◆ Seitentext:
%%
Ebenso wenig greift ein Abschiebungsverbot nach § 60 Abs. 7 Satz 1 AufenthG ein. Danach soll von der Abschiebung eines Ausländers in einen anderen Staat abgesehen werden, wenn dort für diesen Ausländer eine erhebliche konkrete Gefahr für Leib, Leben oder Freiheit besteht. Das normative Vergewisserungskonzept des Art. 16a Abs. 2 GG umfasst auch solche Gefährdungen; einer Prüfung bedarf es deshalb vor einer Aufenthaltsbeendigung in sichere Drittstaaten, wozu auch Rumänien als Mitglied der EU gehört, auch insoweit nicht (vgl. zu § 53 Abs. 6 Satz 1 AuslG BVerfG, Urteil vom 14. Mai 1996 – 2 BvR 1938/93 –, BVerfGE 94, 49-114, Rn. 186). Nichts Anderes gilt mit Blick auf die Covid-19-Pandemie. Dies gilt zunächst für die pandemiebedingten gesundheitlichen Risiken. Diesen Risiken ist die gesamte rumänische Bevölkerung ausgesetzt. In solchen Fällen ist eine Abschiebung nur dann ausgeschlossen, wenn der Betroffene im Falle seiner Abschiebung gleichsam sehenden Auges dem Tod oder schwersten Verletzungen ausgeliefert würde (BVerwG, Urteil vom 17. Oktober 2006 – 1 C 18.05 –, BVerwGE 127, 33-42, Rn. 16). Eine solche Extremgefahr scheidet im Falle des gesunden und jungen Klägers ohne Vorerkrankungen aus.
%%
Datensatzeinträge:
%%
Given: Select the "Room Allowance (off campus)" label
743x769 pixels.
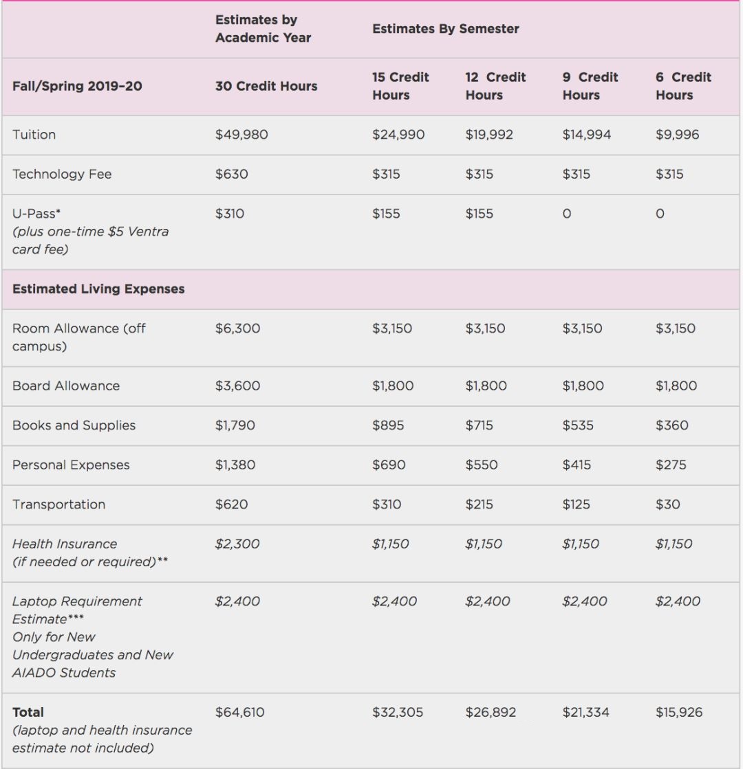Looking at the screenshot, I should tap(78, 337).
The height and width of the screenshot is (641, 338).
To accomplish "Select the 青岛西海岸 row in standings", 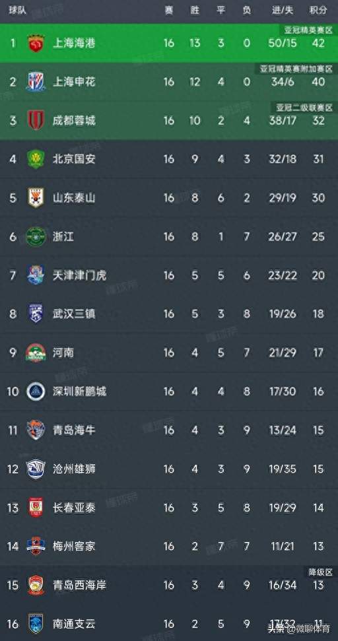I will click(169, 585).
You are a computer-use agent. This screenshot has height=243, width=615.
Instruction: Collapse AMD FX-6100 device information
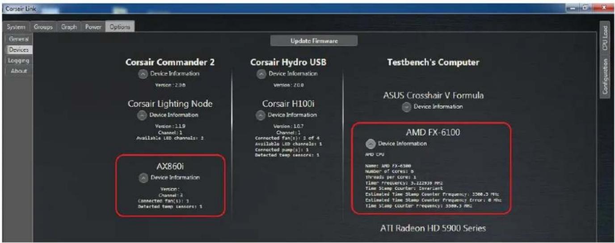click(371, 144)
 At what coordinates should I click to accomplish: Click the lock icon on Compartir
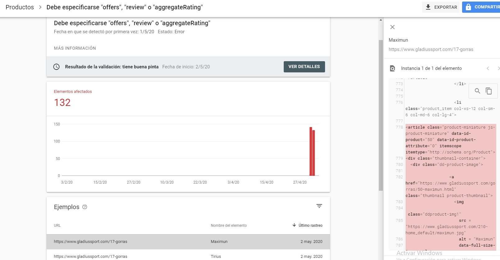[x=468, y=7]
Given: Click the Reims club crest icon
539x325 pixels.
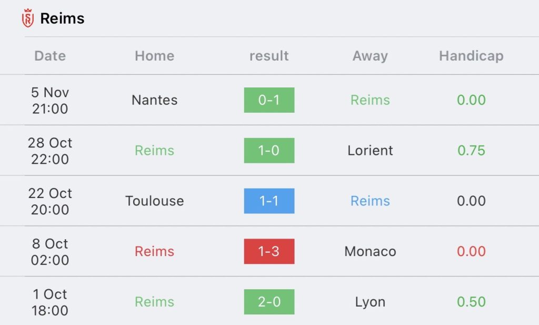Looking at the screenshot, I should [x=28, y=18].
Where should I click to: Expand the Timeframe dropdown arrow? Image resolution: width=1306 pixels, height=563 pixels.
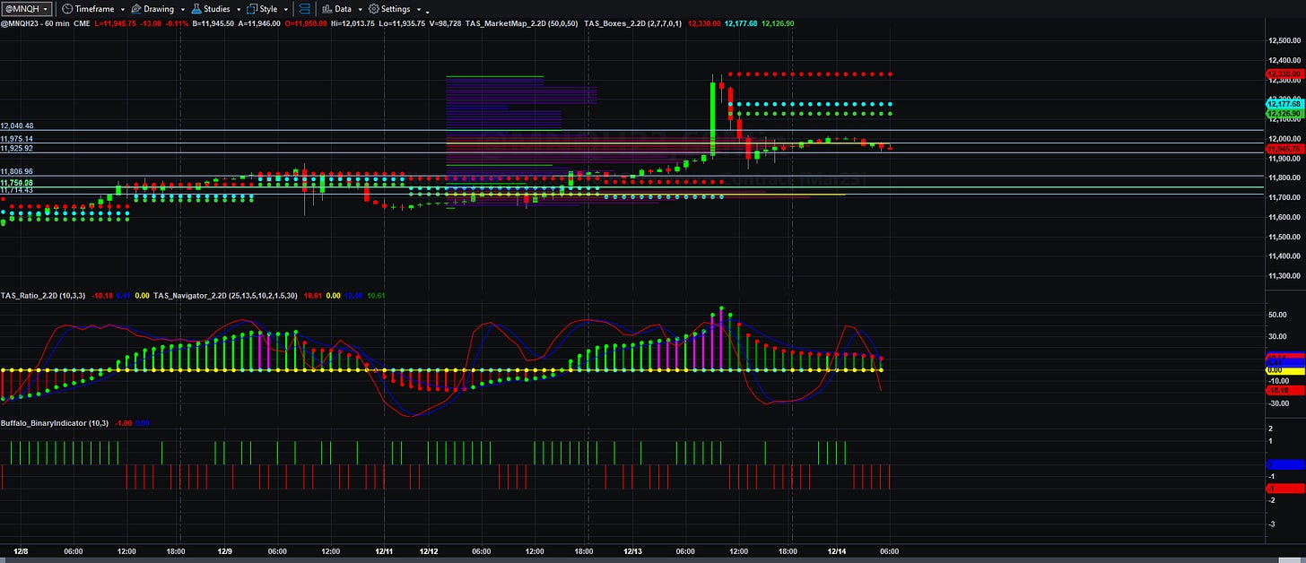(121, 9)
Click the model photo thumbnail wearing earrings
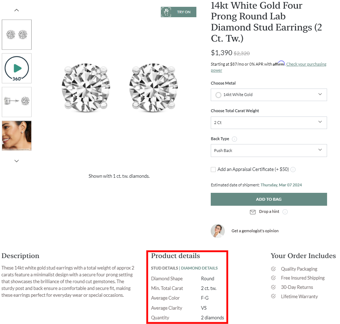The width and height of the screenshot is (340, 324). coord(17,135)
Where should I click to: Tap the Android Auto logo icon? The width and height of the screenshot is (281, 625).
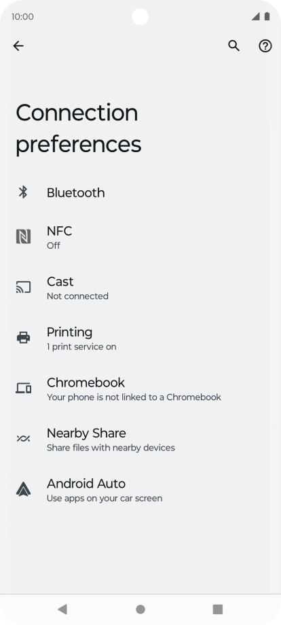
%%
◆ Zu lösende Aufgaben:
- A) Nenne den Staat, der im Text zum Abschiebungsverbot als Mitglied der EU zu den sicheren Drittstaaten gezählt wird.
- B) Setze den Text zum Abschiebungsverbot im Anschluss an seinen letzten Satz fort.

◆ Antworten je Aufgabe:
- A) Rumänien

- B)
Selbst wenn pandemiebedingt erneut Einreisebeschränkungen verhängt werden sollten, begründete dies kein Abschiebungsverbot, weil die Unmöglichkeit der Abschiebung kein zielstaatsbezogenes Abschiebungshindernis bildet (vgl. BVerwG, Beschluss vom 29. Juni 1998 – 9 B 604.98 – Juris; BVerwG, Beschluss vom 01. September 1998 – 1 B 41.98 – Buchholz 402.240 § 50 AuslG 1990 Nr 4; vgl. auch BVerwG, Beschluss vom 11. Mai 1998 – 9 B 409.98 – InfAuslR 1999, 525-526). Dies gilt erst recht bei absehbar vorübergehenden Hindernissen. Aufnahmebereitschaft rumänischer Behörden betrifft die Umsetzbarkeit der Abschiebung, begründet aber keine zielstaatsbezogenen Abschiebungsverbote, sodass der Ablauf der Gültigkeitsdauer von Aufenthaltstiteln unerheblich ist.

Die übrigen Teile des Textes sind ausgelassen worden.